Stante il tenore letterale della nuova fattispecie, emerge chiaramente l’insussistenza di un elemento che induca a ritenere come necessario il coinvolgimento dell’intera associazione mafiosa. La nuova norma, invero, non specifica né che la prestazione del politico candidato debba essere rivolta all’organizzazione nel suo complesso, né richiede che il promissario agisca in nome e per conto dell’associazione, promettendo un’attività che impegni l’intera cosca.

Stando così le cose, è come se l’art. 416 ter c.p. individuasse il metodo mafioso semplicemente come modus operandi di una condotta, che può anche prescindere dal coinvolgimento della compagine criminale.

La mafiosità che, in base alla rubrica dell’articolo, deve connotare il patto sarebbe integrata, appunto, dal riferimento al metodo mafioso e non già dalla necessaria implicazione dell’intero sodalizio nel fatto[9].

A parere della scrivente tale ricostruzione appare intrisa di evidenti risvolti problematici, sia in ordine al difficile coordinamento con i reati elettorali di legislazione speciale che ne deriverebbe, sia in relazione al mancato rispetto del principio di offensività derivante proprio dalla punizione di un fatto concretamente inidoneo ad apportare il disvalore incriminato all’ordine pubblico[10].

• **Materiale fornito**
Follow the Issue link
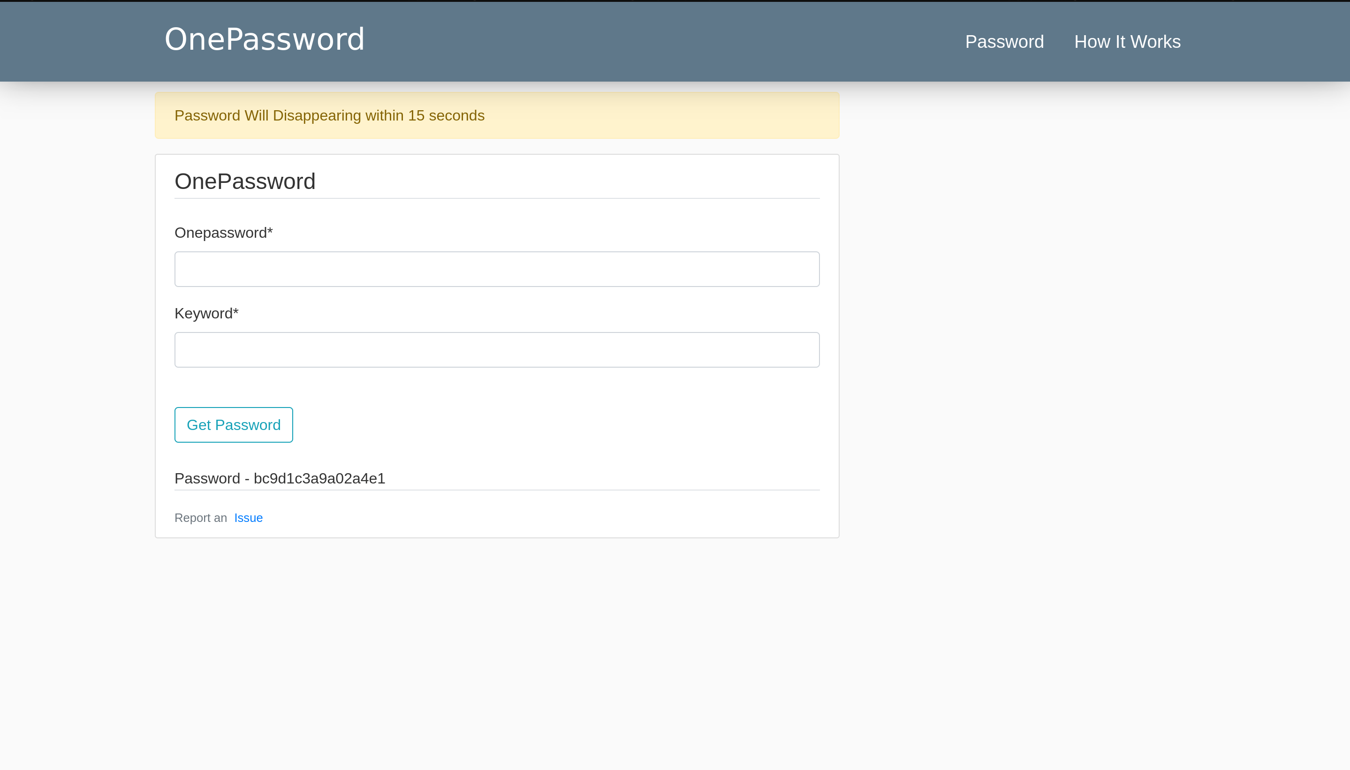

* * *

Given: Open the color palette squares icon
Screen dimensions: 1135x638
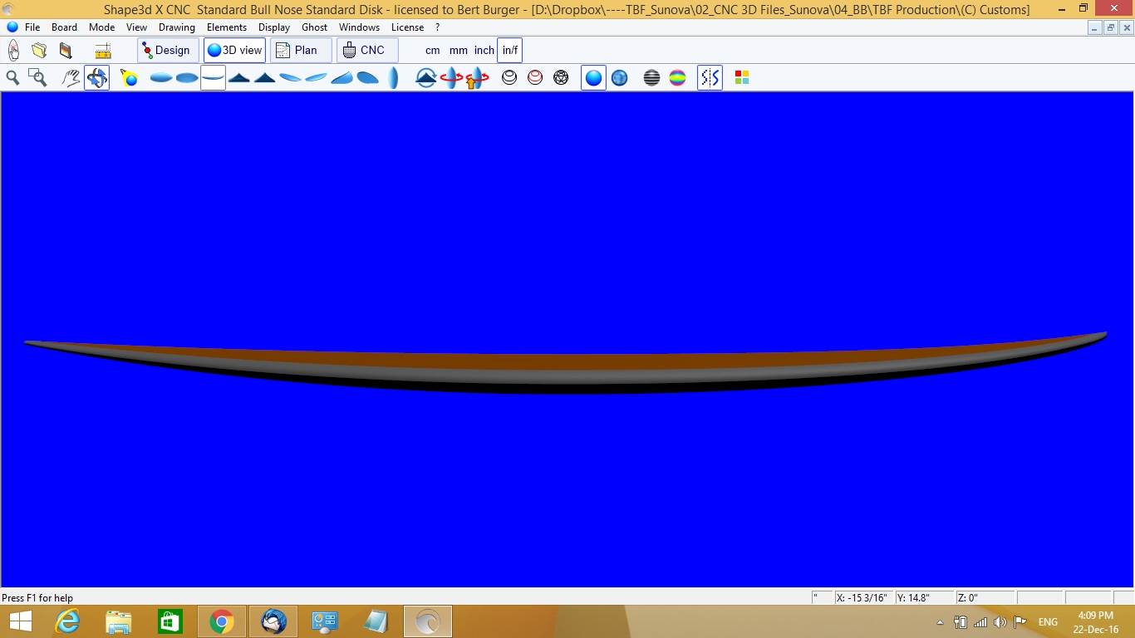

• **Da svolgere**
- A) Rispondi alle seguenti domande basandoti sul brano sull'art. 416 ter c.p.
(i) La nuova norma richiede che il promissario agisca in nome e per conto dell'associazione?
(ii) Come individuerebbe il metodo mafioso l'art. 416 ter c.p.?
(iii) Con quali reati la ricostruzione renderebbe difficile il coordinamento?
- B) Riproduci fedelmente il tratto del brano sull'art. 416 ter c.p. compreso tra "A parere della" e "incriminato all’ordine pubblico[10].", estremi inclusi.
- C) Scrivi il seguito del brano sull'art. 416 ter c.p., ripartendo da dove si interrompe.

• **Compiti risolti**
- A)
(i) No, la nuova norma non lo richiede.
(ii) Semplicemente come modus operandi di una condotta, che può anche prescindere dal coinvolgimento della compagine criminale.
(iii) Con i reati elettorali di legislazione speciale.

- B)
A parere della scrivente tale ricostruzione appare intrisa di evidenti risvolti problematici, sia in ordine al difficile coordinamento con i reati elettorali di legislazione speciale che ne deriverebbe, sia in relazione al mancato rispetto del principio di offensività derivante proprio dalla punizione di un fatto concretamente inidoneo ad apportare il disvalore incriminato all’ordine pubblico[10].

- C)
Appare, pertanto, necessario rilevare che la prestazione politica debba rivolgersi all’intera associazione mafiosa, e non soltanto al singolo interlocutore con cui è intervenuta la conclusione dell’accordo, al fine di rendere la fattispecie in questione più rispettosa del principio di offensività, dal momento che avrebbe ristretto il campo d’applicazione del delitto ai soli fatti che, coinvolgendo l’intera organizzazione criminale, sono realmente pericolosi per l’ordine pubblico.

4. L'elemento soggettivo.

L’intervento novellistico in commento non arreca particolari modifiche neppure all’elemento psicologico del reato in relazione al quale, in ossequio alle regole generali di cui agli artt. 42 e 43 c.p., si riconferma la punibilità del fatto in presenza del dolo del soggetto agente[11].

Ciò, peraltro, sembra confermato anche dai lavori preparatori: l’avverbio “consapevolmente”, inserito nel testo deliberato in prima lettura dalla Camera dei Deputati il 16 luglio 2013, non è stato più riapprovato nei successivi passaggi parlamentari, dopo che nel dibattito in Senato l’inciso era stato ritenuto superfluo per un reato doloso e portatore di problemi interpretativi, e perciò soppresso.

Il dubbio piuttosto è se rilevi la controversa figura del dolo eventuale con riferimento al contenuto della promessa che si riceve e, precisamente se il candidato (o chi per lui) debba essere espressamente avvisato che il procacciamento dei voti avverrà con le “modalità di cui al terzo comma dell’art. 416 bis”, ovvero se sia sufficiente l’accettazione del rischio che ciò avvenga.

In ordine a tale problematica taluni interpreti hanno cercato, rifacendosi alla teoria generale del diritto, di offrire una adeguata risposta.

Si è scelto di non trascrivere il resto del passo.